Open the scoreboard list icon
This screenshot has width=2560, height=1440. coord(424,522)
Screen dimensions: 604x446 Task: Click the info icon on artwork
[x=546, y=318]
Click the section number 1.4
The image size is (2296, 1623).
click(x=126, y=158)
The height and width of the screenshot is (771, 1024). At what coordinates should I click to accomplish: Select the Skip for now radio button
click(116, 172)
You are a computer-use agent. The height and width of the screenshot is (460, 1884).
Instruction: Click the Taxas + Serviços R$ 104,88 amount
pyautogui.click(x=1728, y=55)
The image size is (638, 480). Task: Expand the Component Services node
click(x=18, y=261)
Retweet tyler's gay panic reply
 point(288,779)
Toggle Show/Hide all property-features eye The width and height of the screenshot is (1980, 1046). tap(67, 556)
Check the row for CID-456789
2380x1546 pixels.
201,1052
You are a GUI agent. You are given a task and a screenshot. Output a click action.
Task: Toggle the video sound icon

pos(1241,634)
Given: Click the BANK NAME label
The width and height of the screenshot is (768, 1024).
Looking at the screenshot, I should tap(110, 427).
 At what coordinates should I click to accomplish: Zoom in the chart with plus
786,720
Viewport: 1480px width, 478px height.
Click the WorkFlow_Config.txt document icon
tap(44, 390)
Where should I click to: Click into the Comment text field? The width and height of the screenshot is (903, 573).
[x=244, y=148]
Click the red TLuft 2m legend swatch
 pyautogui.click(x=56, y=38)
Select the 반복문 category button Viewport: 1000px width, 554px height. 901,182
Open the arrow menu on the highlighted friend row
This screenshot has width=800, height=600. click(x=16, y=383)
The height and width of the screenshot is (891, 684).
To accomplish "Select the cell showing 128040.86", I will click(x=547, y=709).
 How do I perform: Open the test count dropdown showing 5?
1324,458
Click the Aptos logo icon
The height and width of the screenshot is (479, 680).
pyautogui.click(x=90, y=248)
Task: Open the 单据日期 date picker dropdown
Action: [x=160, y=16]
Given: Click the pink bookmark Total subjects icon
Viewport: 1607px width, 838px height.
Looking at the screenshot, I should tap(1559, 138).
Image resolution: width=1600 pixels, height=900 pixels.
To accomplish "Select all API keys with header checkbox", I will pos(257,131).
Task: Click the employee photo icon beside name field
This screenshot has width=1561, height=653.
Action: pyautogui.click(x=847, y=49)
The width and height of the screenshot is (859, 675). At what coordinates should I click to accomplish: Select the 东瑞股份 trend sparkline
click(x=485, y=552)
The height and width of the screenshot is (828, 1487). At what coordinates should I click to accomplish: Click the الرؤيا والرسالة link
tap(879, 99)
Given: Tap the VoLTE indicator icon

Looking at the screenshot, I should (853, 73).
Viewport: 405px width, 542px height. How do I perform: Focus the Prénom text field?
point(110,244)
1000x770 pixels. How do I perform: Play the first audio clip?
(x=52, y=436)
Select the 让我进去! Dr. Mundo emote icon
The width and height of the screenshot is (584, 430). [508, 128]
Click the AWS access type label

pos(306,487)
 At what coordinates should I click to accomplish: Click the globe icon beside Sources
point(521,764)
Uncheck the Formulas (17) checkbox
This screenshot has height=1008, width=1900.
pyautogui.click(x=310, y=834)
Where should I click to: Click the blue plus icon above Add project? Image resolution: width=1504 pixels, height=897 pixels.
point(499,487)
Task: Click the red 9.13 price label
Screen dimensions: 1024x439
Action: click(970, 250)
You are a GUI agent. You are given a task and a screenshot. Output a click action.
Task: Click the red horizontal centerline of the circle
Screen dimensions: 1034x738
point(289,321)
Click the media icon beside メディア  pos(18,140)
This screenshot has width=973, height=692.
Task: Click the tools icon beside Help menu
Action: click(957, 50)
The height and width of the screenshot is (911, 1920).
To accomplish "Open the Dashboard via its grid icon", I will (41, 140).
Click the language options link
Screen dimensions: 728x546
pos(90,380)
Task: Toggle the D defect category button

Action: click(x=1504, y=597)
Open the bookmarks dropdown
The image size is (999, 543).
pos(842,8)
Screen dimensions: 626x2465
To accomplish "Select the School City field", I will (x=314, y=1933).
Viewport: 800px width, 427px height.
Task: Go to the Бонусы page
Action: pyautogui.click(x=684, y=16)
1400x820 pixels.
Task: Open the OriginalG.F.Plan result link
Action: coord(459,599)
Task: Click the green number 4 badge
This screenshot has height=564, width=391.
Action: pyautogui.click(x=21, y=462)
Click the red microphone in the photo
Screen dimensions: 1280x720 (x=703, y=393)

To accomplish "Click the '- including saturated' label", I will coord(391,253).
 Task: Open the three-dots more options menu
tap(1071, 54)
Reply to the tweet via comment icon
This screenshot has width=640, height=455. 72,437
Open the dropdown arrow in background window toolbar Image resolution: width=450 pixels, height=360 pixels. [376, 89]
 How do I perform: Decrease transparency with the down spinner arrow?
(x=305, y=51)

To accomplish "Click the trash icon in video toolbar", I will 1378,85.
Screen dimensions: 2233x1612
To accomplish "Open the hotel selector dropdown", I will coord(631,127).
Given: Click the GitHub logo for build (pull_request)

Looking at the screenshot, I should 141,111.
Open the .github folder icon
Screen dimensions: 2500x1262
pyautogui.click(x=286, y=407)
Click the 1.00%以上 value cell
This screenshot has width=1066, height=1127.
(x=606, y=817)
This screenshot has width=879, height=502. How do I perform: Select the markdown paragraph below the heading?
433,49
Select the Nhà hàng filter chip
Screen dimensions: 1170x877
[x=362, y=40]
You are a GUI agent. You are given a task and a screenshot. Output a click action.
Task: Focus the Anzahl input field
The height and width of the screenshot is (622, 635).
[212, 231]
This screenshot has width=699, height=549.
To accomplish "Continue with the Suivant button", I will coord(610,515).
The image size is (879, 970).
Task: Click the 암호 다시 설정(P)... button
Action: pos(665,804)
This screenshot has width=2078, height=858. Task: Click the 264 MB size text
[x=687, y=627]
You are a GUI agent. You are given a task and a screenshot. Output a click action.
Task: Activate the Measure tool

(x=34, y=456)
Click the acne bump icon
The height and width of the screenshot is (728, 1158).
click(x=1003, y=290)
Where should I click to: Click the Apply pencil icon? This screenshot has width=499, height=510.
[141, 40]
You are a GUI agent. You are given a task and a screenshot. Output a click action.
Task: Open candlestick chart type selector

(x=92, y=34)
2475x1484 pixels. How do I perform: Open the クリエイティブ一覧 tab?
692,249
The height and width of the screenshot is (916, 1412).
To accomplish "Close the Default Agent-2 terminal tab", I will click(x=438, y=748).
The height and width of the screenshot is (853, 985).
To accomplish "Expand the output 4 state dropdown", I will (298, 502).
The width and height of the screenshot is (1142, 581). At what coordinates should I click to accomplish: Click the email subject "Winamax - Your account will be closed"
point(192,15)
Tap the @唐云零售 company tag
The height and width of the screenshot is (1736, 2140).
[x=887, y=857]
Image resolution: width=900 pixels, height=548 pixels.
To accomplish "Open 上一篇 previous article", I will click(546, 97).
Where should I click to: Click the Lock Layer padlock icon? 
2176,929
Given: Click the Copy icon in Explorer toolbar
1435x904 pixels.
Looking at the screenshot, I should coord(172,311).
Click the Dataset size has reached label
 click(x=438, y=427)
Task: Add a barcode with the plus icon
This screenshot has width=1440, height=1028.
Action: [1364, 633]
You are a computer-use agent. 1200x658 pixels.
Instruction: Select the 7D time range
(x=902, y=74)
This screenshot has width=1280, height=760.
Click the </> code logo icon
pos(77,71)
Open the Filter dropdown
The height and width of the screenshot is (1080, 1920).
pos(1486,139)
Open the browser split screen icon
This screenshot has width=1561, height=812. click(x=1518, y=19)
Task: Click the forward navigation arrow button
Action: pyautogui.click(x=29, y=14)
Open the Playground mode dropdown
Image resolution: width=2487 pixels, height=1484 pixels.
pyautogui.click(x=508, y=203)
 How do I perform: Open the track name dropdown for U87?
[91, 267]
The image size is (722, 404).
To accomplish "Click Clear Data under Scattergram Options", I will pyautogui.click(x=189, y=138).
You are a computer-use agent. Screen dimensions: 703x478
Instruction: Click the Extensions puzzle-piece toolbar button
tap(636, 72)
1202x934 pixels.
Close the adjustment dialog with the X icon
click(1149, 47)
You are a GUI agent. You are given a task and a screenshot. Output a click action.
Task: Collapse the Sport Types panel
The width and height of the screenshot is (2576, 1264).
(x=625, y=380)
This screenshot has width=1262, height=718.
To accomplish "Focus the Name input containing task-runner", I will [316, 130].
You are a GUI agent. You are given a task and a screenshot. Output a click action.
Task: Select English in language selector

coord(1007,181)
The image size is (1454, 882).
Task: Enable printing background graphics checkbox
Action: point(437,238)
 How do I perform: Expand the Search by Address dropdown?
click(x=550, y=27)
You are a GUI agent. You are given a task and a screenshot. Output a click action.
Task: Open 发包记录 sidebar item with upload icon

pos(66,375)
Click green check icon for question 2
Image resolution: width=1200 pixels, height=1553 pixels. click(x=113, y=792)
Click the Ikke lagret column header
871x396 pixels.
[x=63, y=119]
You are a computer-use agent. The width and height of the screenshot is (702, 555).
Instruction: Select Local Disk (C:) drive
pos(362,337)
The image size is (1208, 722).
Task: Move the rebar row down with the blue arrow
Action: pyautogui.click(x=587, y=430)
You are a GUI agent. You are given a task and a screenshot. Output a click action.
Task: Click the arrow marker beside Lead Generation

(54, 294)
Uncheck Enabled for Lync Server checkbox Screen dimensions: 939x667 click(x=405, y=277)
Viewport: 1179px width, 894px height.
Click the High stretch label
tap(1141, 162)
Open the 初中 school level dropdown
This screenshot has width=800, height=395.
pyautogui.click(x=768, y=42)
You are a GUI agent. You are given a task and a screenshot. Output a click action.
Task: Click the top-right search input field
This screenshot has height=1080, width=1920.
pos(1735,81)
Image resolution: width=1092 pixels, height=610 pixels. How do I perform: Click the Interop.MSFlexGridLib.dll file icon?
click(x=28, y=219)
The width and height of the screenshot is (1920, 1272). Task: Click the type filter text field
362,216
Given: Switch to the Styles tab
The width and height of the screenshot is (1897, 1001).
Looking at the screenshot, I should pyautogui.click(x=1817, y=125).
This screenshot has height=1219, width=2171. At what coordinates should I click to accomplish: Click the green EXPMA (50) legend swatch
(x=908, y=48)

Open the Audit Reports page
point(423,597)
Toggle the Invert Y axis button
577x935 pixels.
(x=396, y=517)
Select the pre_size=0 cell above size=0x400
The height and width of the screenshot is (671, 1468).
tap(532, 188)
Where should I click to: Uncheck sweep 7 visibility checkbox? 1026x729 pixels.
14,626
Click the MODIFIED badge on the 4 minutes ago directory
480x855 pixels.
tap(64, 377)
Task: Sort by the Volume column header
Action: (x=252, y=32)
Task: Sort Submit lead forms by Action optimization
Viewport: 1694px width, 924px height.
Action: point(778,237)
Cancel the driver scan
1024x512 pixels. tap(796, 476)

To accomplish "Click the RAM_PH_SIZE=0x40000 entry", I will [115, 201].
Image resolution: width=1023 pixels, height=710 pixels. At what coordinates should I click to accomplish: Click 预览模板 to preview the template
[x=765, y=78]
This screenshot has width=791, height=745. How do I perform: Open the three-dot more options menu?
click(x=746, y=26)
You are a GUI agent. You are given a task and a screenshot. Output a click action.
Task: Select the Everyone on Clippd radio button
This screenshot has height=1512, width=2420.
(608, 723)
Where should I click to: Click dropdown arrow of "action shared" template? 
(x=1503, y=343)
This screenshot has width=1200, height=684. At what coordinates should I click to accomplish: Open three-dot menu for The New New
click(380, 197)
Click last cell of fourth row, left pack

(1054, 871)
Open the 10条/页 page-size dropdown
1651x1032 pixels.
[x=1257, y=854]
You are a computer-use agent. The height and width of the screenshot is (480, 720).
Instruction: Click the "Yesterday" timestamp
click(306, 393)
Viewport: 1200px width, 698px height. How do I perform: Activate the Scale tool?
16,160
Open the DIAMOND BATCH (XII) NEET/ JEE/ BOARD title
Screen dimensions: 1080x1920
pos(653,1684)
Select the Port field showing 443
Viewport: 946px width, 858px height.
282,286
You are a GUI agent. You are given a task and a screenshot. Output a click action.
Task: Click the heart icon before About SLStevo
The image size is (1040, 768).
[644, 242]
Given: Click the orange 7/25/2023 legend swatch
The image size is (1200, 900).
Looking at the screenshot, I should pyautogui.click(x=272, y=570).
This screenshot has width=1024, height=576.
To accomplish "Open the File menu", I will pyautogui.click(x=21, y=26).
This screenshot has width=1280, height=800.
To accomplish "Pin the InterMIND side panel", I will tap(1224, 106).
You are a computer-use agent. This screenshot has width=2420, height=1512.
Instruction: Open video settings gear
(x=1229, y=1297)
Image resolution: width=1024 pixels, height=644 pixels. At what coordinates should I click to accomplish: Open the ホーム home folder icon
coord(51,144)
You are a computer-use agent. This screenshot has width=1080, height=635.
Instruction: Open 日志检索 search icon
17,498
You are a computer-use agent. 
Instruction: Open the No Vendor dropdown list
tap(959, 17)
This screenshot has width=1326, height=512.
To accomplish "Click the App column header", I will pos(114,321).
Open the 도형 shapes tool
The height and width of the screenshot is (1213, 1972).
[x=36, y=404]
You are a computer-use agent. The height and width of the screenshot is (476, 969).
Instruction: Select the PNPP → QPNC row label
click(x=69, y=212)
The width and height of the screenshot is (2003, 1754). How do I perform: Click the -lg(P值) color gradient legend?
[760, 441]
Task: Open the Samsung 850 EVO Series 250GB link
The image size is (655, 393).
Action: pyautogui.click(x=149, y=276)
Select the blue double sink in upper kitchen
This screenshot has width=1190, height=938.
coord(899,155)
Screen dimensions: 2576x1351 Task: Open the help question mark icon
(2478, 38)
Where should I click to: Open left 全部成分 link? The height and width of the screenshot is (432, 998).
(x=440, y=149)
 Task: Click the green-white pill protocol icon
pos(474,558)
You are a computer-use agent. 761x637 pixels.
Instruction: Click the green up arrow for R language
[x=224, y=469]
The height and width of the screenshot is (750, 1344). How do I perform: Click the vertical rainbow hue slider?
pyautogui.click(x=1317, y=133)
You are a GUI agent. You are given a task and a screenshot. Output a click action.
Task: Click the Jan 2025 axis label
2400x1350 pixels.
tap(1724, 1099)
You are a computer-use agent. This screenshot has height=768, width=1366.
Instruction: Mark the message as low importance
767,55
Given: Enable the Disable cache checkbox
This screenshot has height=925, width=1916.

==========

__WORK TO BE COMPLETED__. Transcribe the rows verbatim, everything from the line containing "Given: Enable the Disable cache checkbox" down to the end of the rows, including both ends.

__REPLY__.
Given: Enable the Disable cache checkbox
This screenshot has height=925, width=1916.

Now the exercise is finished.